Only an exact repetition of the lines from the one that holds "Task: Launch the Excel tile" to the end of the records is wanted.

[Collected data]
== Segment start ==

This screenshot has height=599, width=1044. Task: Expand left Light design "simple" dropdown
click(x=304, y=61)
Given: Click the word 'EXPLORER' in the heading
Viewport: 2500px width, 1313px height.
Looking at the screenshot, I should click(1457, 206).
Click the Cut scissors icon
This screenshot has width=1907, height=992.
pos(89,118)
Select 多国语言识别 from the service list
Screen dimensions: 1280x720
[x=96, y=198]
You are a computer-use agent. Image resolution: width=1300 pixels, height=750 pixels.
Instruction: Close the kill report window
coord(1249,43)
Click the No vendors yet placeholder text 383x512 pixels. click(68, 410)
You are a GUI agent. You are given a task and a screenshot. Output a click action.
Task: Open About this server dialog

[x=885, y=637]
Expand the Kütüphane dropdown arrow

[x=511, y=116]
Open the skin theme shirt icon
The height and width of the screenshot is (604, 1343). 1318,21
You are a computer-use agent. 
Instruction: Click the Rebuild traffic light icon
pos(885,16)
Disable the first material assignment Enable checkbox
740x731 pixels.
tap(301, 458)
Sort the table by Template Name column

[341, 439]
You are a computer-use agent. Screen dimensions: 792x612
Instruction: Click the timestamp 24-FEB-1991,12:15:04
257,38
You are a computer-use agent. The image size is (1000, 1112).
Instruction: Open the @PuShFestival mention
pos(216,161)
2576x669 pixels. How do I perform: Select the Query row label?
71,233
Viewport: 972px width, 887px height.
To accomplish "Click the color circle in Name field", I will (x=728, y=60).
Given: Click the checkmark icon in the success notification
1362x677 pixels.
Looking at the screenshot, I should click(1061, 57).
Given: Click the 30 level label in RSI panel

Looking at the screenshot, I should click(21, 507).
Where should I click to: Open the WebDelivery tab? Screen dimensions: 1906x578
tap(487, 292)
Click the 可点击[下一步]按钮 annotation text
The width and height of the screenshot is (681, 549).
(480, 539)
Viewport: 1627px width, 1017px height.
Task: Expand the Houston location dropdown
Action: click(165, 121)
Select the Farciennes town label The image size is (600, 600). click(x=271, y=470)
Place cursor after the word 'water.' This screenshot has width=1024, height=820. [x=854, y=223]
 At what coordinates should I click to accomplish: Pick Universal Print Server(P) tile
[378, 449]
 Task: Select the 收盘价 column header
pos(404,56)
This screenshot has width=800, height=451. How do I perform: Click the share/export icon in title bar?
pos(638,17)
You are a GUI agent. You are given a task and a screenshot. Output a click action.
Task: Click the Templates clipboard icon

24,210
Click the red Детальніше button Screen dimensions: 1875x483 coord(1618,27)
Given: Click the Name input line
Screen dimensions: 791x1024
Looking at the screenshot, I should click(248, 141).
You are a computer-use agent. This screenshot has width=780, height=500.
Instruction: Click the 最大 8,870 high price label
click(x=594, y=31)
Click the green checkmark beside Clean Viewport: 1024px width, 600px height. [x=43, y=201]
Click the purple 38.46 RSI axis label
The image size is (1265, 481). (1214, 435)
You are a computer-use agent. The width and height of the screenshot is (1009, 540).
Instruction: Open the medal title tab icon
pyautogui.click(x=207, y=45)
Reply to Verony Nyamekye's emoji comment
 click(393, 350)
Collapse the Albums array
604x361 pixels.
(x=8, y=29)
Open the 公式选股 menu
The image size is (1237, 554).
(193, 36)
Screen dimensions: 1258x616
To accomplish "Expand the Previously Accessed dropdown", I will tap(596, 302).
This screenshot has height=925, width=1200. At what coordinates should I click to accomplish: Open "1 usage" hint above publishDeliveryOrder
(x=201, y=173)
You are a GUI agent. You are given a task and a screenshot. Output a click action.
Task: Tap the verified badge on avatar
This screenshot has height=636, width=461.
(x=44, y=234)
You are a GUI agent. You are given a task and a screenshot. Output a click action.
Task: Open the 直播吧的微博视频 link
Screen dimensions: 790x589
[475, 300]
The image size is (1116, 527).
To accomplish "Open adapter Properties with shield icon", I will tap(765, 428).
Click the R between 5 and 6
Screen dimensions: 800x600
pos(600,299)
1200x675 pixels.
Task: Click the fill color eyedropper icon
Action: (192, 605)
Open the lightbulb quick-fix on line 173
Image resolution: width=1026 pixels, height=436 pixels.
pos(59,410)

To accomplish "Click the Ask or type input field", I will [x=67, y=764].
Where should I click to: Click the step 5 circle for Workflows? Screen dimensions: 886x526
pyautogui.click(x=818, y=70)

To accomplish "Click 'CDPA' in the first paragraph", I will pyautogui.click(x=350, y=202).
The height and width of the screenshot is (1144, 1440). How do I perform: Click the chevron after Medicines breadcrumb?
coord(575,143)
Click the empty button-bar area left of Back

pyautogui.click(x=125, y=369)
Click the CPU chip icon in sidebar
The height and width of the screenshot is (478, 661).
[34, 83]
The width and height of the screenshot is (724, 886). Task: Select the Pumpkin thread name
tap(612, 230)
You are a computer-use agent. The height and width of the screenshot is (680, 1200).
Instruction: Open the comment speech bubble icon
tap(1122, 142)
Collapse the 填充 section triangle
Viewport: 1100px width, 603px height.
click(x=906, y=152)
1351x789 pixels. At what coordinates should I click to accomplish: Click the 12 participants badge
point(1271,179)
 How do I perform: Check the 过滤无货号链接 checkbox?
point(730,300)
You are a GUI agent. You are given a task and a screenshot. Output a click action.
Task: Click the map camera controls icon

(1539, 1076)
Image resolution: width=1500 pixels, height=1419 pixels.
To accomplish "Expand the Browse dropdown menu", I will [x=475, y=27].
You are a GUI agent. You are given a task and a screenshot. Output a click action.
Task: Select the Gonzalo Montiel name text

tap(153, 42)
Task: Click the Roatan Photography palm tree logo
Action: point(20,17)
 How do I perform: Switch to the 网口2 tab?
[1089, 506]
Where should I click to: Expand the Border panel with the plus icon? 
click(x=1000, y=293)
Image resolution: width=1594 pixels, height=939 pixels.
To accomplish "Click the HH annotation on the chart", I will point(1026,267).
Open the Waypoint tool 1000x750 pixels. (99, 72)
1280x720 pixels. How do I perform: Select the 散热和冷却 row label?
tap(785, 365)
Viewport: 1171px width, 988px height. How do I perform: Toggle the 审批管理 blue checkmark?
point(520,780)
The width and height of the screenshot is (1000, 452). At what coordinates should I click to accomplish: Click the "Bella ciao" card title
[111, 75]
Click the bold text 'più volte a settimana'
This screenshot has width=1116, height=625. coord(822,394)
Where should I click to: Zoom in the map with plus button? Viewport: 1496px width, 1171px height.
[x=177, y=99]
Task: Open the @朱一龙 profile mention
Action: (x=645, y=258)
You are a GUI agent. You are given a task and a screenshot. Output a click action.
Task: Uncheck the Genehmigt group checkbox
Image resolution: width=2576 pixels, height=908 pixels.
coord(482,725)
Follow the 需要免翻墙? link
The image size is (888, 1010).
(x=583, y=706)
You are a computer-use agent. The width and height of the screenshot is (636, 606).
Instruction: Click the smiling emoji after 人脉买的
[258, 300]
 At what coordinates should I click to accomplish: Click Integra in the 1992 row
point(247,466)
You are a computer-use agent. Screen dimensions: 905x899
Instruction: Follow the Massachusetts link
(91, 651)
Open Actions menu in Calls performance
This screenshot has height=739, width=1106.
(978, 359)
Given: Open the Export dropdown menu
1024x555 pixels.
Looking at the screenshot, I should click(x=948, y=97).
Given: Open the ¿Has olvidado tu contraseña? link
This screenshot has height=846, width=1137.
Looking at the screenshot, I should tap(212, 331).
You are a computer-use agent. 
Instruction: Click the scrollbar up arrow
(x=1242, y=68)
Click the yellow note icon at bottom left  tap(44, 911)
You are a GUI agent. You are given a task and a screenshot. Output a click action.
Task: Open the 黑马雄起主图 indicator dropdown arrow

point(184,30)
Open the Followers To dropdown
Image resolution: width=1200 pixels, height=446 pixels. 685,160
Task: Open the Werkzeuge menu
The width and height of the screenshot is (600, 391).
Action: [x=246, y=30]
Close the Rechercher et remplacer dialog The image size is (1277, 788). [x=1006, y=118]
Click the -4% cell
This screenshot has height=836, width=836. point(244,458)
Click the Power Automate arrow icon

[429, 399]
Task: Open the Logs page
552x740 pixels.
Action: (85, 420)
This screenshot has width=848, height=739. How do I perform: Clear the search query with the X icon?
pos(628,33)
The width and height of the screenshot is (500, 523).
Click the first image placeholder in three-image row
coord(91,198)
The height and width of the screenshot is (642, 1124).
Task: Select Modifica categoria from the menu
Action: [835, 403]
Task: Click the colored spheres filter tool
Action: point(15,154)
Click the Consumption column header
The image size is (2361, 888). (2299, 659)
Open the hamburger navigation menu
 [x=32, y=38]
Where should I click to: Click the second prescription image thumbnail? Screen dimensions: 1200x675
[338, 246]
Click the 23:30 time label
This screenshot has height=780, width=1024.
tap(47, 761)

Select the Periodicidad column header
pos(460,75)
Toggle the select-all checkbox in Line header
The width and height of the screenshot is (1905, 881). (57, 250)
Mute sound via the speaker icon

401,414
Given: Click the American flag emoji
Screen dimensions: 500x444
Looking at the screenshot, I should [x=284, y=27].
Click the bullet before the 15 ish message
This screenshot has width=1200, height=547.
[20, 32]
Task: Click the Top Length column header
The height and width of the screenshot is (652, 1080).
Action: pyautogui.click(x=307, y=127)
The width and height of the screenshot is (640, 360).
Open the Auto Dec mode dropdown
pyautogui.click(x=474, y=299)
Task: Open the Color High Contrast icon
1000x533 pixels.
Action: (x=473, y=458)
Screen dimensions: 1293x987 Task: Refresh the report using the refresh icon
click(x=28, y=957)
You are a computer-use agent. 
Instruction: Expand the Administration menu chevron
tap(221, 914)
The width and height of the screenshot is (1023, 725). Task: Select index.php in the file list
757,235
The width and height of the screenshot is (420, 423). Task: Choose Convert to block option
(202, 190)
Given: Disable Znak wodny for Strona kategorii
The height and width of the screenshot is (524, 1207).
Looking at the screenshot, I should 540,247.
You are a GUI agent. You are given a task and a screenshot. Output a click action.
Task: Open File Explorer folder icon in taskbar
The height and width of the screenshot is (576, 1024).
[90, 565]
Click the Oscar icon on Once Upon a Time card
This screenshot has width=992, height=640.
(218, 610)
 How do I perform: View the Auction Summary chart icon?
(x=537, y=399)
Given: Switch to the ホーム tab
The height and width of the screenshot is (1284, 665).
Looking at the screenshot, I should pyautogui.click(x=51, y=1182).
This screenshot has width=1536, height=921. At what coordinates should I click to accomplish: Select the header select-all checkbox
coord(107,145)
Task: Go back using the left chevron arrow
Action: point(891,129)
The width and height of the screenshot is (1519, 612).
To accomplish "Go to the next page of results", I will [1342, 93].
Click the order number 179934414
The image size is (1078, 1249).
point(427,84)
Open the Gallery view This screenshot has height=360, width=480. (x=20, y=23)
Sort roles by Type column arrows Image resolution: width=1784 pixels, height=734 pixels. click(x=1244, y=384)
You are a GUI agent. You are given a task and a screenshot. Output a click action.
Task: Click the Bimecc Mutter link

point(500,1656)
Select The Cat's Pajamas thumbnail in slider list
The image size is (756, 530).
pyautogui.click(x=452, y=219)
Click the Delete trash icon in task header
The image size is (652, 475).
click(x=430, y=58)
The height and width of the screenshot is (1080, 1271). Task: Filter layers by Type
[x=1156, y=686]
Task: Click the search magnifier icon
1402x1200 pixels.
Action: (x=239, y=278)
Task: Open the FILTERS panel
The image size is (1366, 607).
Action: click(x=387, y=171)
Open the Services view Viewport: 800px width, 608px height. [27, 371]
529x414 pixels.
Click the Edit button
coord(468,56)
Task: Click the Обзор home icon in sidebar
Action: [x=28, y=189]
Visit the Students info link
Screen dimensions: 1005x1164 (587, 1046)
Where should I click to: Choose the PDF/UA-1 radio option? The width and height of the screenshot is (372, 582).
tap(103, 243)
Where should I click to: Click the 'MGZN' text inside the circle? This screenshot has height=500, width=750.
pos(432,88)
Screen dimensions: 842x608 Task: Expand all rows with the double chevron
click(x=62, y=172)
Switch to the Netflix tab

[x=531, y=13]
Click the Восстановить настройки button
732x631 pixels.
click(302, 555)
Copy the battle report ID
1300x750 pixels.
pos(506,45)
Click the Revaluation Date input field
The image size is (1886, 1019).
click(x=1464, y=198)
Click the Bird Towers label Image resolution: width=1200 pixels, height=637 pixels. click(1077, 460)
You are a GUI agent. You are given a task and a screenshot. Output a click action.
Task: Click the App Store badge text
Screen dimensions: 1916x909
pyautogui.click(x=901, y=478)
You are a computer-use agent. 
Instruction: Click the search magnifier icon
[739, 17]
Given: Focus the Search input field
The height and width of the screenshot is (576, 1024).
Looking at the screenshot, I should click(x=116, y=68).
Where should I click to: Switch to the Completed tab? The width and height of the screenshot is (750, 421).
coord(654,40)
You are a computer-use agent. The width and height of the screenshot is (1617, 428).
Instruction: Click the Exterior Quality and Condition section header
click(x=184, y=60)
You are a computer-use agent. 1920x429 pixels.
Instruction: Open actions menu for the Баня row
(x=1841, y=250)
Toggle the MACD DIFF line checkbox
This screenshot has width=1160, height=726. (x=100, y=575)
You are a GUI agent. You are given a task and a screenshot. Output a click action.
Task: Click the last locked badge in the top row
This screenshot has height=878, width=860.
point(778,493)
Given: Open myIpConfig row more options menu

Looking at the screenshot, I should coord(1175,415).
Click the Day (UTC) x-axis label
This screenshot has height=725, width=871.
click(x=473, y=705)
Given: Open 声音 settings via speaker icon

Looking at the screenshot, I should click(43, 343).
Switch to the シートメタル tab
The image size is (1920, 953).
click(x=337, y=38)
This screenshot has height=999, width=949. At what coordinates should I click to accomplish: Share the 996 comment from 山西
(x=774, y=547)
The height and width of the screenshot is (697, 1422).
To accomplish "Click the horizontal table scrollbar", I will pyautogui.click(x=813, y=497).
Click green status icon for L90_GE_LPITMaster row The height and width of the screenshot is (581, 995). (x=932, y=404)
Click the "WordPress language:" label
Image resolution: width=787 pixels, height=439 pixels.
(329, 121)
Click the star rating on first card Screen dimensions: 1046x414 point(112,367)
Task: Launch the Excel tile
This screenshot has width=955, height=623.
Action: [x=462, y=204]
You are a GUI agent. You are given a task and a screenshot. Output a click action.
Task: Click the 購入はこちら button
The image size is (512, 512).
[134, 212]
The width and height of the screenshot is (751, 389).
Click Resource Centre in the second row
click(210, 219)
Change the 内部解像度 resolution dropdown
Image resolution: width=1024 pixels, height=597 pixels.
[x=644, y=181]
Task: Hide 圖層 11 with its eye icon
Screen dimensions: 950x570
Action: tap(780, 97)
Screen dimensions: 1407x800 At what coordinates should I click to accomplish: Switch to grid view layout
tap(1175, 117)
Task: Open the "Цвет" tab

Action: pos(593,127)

== Segment end ==

◆ Answer box ◆
Task: Launch the Excel tile
This screenshot has width=955, height=623.
Action: [x=462, y=204]
You are a GUI agent. You are given a task and a screenshot. Output a click action.
Task: Click the 購入はこちら button
The image size is (512, 512).
[134, 212]
The width and height of the screenshot is (751, 389).
Click Resource Centre in the second row
click(210, 219)
Change the 内部解像度 resolution dropdown
Image resolution: width=1024 pixels, height=597 pixels.
[x=644, y=181]
Task: Hide 圖層 11 with its eye icon
Screen dimensions: 950x570
Action: tap(780, 97)
Screen dimensions: 1407x800 At what coordinates should I click to accomplish: Switch to grid view layout
tap(1175, 117)
Task: Open the "Цвет" tab

Action: pos(593,127)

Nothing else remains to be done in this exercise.